I tore one up, then taped it back together again, filled it out with a DIFFERENT address and CELL number." The address was his parent's house.
He taped it on the back side so that he could fill out the front...and if you look closely at the photo, it was a lousy and obvious tape job.


I'm sure you've guessed the results...four weeks later he received a nice, shiny new card with a limit of $5,000.
Here then is JJ's public service tip, number thirteen:
Forget about shredding, tearing into minute little pieces, chewing, wadding, or gnawing your mail. A tried and true method I use is, I keep a plastic bag by the back door and when I get something such as a credit card application, or other private mail that I want to throw out, I put it in the plastic bag. (did I tell you that there is a disgusting part about this tip? There is.) We have three cats. They are indoor cats, and we have to change the litter every three days or so. At litter changing time, I dump the contents of the plastic bag into a sturdy garbage bag and on top of that...the cat shit. I gotta tell ya, if there's an identity thief out there that wants to go through my cat's crap bag, well...he/she damn well deserves my identity...and I'll give 'em the cats to boot.
You have to have at least one cat for this method to work.
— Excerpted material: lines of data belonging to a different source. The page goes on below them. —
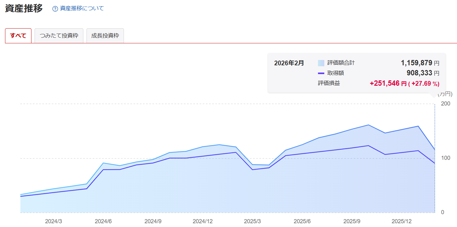Image resolution: width=457 pixels, height=227 pixels.
Task: Click the question mark help icon
Action: tap(55, 9)
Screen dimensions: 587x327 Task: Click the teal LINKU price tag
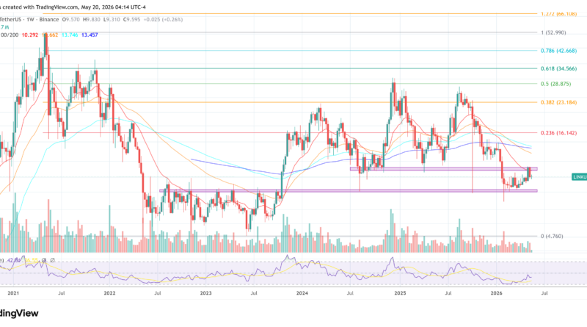[579, 176]
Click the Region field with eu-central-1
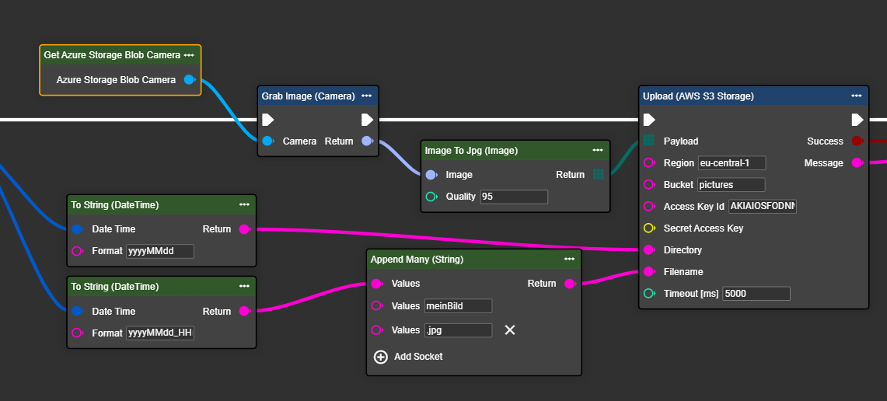 pyautogui.click(x=732, y=163)
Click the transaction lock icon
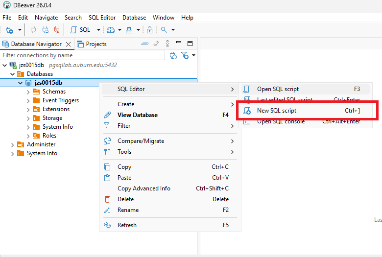This screenshot has height=257, width=382. [x=149, y=30]
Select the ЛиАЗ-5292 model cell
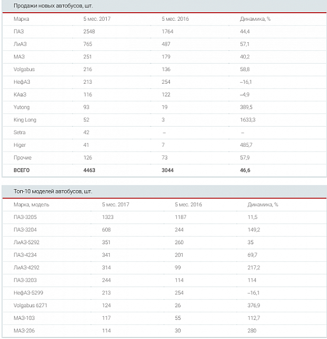The width and height of the screenshot is (327, 339). [x=27, y=243]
If not, borrow a neighbors cat. I suppose doggy do would...well...do, but you're going to have to follow a doggy around with the plastic bag, and I'm not sure one trip would do the job. If you are a farmer, think about all that pig dooky lying around, or maybe mountain oysters...that's pretty stinky. I can tell you from experience that the ideal substance is...baby diapers...especially the ones before they begin solid foods...you know...the blow-out ones.
Anyway, I think you get the idea. If you don't have a cat...be inventive.
We have nothing to fear but Chase Manhattan Bank.